Tunisian film writer and producer

Mahmoud Ben Mahmoud (born in 1947) is a Tunisian film writer and producer.

==Biography==
Mahmoud was born in 1947 in Tunis, Tunisia, to a family of Turkish origin who had settled in Tunisia in 1710. His father was a theologian and amateur artist and writer, which, to an extent, influenced the personality of the young Mahmoud. He studied at the INSAS Belgian school of cinema where he completed his graduation in field of filming. Later, he studied art history, archeology and journalism at the Free University of Brussels (ULB). These multidisciplinary studies gave him a solid training to face the field of cinema.

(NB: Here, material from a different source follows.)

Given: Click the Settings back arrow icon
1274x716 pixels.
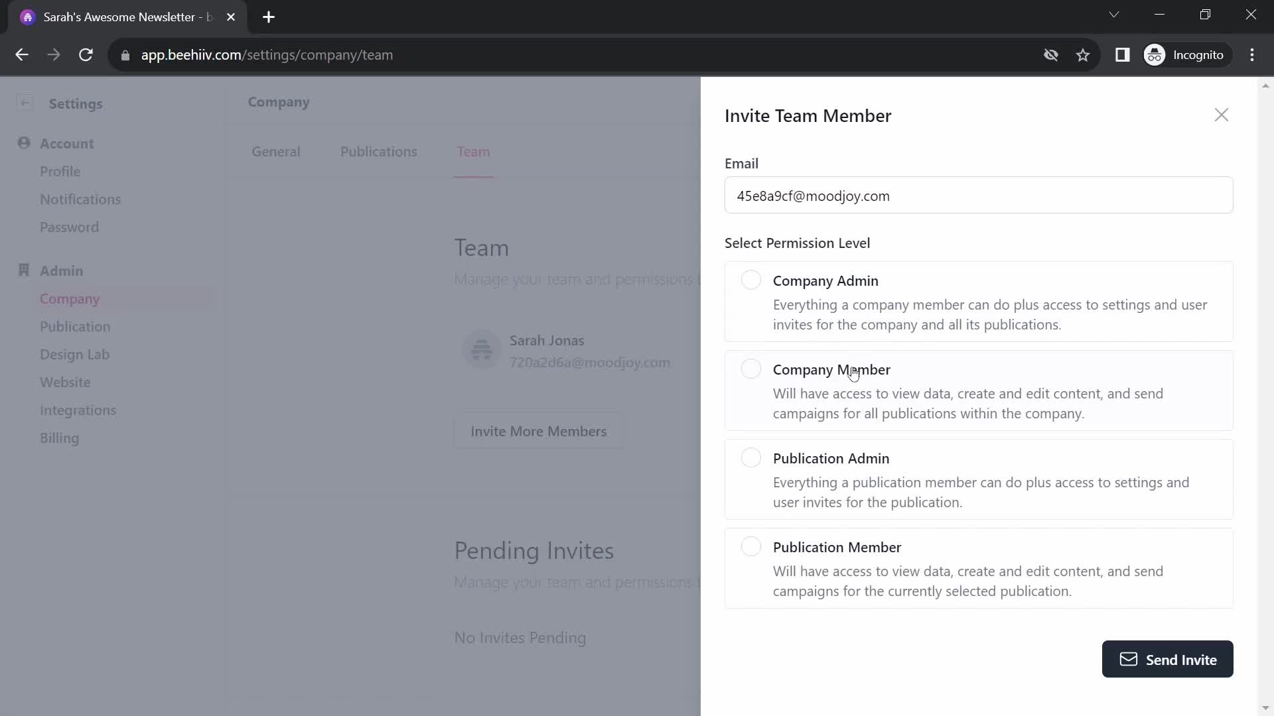Looking at the screenshot, I should (x=25, y=103).
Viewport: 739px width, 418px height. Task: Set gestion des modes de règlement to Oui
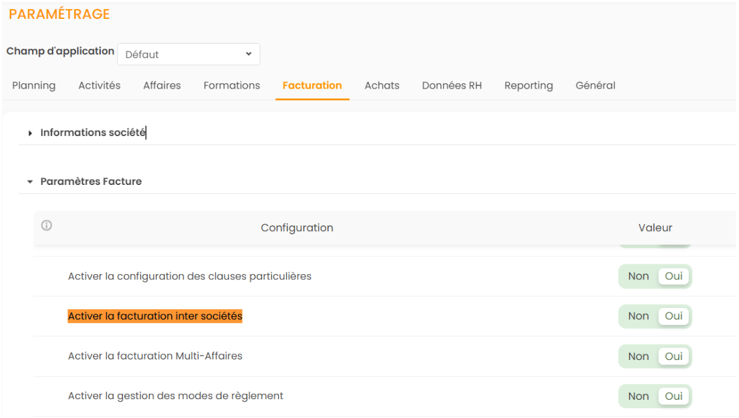pyautogui.click(x=673, y=396)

He first tried to make it as a film writer by participating in the writing of two films: The Son of Amr's death (Le Fils d'Amr est mort) of Jean-Jacques Andrien and Kfar Kassem of Borhane Alaoui. Soon after, Mahmoud made his first feature film Crossings (Traversées) in 1982. His second feature film, released in 1992, Chichkhan, Diamond Dust (Chichkhan, poussière de diamant) was selected for Directors' Fortnight at the Cannes Film Festival. Mahmoud has also released a number of documentary films between 1992 and 2006, such as: Italiani dell'altra riva (1992), Anastasia de Bizerte (1996), Albert Samama-Chikli (1996), Ennejma Ezzahra (1998), The Thousand and One Voices (2001), Fadhel Jaibi, a Theatre in Freedom (2003) and The Beys of Tunis, a colonial monarchy in turmoil (Les Beys de Tunis, une monarchie dans la tourmente)(2006). Meanwhile, he has still continued to make films that have marked his film career success, such as Naps grenadines which was released in 2003.